Havia um que minha avó me deu em um dos meus aniversários. Ela me abraçou, beijou minha bochecha, e, com muita ternura, colocou o pacote em minhas mãos. “Toma, minha filha, é algo simples, mas logo que vi eu lembrei de você”, f+oi o que ela disse. Realmente era simples, um livro clássico, numa edição de capa de brochura sem orelhas. Na primeira página, escrita à caneta, havia uma pequena dedicatória com a letra dela: “Para minha linda neta. A vó te ama!”.  As pontas da capa estavam envergadas e a lombada estava cheia de marcas, uma prova física de que eu o li incansávelmente, minha avó sempre acerta em seus presentes. Eu podia sentir o amor dela ao pegar o livro em minhas mãos.

Também acabei encontrando o primeiro que li por completo. Eu o ganhei de meus pais quando tinha dez anos. Na época, eu não cansava de me gabar por ter lido um livro de 60 páginas, sem figuras! Fiquei absurdamente orgulhosa por mim mesma. Eu havia demorado algumas semanas para terminar, a leitura ainda não era um hábito, mas eu ficava cada vez mais empolgada a cada página lida, cada uma era uma pequena conquista. Até hoje me lembro da história. E me lembro de deitar no sofá da sala e dizer que ninguém deveria me incomodar, pois eu estava lendo e isso era mais importante que qualquer outra coisa. Foi assim que os livros me capturaram em seu universo e eu nunca mais me permiti sair dele.

Eventualmente, me deparei com o livro que foi meu companheiro na época mais difícil de minha vida. Eu estava deprimida e sem disposição para continuar o dia a dia normalmente, precisei tomar certo tempo para me recuperar. Durante esse período, o livro foi minha válvula de escape, um momento mais leve em meio ao caos. Ele me ajudou a passar por aquilo, a continuar e ter esperança de que existiriam momentos mais felizes adiante. Infelizmente, acho que não conseguiria reler esse livro sem lembrar e reviver tudo que passei. O que é uma pena, é realmente um livro muito bom.

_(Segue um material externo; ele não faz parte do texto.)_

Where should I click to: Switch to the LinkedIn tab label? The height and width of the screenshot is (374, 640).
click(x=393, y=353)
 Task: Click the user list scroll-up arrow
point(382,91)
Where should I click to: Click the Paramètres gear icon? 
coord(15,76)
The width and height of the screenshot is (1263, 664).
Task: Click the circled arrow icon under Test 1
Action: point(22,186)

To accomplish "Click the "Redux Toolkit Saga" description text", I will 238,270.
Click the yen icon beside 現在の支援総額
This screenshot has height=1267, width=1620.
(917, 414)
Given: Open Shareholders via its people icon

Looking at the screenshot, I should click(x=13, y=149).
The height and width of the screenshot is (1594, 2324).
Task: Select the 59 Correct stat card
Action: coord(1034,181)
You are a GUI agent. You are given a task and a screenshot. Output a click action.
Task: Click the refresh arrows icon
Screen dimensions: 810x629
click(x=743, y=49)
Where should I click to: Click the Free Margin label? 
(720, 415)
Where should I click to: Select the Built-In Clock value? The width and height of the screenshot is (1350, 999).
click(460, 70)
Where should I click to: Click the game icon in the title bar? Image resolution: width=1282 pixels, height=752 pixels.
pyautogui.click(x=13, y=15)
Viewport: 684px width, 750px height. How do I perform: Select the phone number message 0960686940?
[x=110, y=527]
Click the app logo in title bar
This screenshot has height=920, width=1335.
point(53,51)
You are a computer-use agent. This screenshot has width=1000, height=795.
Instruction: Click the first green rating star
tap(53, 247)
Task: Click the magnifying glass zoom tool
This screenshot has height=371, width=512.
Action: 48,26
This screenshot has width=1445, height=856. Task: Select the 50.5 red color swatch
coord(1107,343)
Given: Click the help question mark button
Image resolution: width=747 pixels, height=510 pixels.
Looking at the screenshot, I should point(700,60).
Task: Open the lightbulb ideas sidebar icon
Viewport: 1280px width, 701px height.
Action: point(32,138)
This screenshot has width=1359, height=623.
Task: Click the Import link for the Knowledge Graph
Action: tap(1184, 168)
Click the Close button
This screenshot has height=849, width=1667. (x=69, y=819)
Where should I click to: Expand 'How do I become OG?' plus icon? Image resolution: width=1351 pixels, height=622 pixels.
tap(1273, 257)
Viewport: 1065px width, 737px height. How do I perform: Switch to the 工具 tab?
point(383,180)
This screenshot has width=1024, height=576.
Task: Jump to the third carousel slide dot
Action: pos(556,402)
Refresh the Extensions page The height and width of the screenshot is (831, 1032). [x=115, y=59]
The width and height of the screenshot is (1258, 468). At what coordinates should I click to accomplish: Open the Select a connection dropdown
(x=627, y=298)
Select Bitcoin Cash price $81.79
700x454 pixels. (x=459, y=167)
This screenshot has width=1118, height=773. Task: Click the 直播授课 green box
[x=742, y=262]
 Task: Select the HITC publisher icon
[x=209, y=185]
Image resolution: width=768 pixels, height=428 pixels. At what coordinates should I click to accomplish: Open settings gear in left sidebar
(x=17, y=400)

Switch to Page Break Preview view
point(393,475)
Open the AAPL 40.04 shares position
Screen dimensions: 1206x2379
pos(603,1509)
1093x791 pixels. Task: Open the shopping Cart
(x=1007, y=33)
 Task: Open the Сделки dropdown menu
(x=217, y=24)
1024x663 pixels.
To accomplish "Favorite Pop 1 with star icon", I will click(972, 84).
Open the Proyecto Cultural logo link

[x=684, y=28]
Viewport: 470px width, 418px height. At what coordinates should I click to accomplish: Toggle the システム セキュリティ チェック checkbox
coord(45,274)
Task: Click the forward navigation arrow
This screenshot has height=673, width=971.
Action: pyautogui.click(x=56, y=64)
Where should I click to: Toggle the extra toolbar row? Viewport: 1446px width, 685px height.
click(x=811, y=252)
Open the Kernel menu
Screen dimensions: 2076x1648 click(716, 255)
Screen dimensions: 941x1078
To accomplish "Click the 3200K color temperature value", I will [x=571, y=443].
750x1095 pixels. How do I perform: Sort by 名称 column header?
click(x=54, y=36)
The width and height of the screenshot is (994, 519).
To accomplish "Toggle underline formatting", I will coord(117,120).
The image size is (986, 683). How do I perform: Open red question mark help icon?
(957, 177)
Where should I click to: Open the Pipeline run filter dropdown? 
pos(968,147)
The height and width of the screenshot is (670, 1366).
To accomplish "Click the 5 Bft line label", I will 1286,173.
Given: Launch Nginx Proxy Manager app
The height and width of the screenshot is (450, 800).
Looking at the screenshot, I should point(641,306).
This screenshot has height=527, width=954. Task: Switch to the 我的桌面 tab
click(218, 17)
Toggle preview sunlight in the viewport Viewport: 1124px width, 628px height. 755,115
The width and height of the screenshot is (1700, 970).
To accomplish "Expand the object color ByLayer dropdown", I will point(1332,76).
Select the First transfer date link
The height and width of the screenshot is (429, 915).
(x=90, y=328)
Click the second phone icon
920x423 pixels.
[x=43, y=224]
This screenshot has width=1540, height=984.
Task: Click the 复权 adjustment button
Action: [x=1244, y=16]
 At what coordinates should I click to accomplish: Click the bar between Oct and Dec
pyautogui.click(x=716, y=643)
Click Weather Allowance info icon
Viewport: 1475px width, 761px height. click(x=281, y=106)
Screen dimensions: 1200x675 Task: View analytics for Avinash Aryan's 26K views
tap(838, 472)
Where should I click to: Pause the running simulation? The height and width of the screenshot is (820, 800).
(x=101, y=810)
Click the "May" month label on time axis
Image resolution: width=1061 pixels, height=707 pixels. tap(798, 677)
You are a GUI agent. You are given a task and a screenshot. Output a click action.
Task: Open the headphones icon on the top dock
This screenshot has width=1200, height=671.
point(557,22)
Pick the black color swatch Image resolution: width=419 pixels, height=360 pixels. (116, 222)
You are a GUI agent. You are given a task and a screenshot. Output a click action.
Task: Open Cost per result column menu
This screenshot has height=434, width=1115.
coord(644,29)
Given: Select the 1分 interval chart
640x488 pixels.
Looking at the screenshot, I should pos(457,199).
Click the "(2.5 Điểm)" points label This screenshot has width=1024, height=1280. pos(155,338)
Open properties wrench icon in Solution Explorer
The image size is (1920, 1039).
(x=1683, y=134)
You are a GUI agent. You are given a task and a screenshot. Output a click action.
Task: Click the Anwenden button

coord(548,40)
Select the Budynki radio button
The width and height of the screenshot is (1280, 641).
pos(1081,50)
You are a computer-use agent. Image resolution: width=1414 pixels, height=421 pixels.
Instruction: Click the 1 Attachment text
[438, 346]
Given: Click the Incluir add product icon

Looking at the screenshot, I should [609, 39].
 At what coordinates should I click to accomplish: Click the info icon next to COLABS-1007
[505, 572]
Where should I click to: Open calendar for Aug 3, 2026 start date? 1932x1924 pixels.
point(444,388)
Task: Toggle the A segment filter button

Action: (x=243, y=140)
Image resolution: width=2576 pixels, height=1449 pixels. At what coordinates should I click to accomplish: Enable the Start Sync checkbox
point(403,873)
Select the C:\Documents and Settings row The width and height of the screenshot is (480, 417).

Em contrapartida, achei o livro que levei quando fiz a melhor viagem da minha vida. Eu o terminei durante os dias que se estenderam a viagem. Ele me acompanhou desde o trajeto para chegar ao meu destino, até os momentos em que eu apenas curti o lugar e relaxei, enquanto tomava uma bebida e comia petiscos deliciosos. O livro ficou até com o cheiro daquele lugar paradisíaco. Quando eu o peguei para tirar o pó, foi como se eu estivesse lá de novo, aproveitando alguns dos melhores dias da minha vida. 

Agora, depois que terminei de arrumar tudo e passei por todos os livros da minha estante, me senti ainda mais culpada por tê-los negligenciado. Como pude ignorar tantas memórias e deixá-las pegando poeira? Como pude olhar para essa estante e ver apenas livros?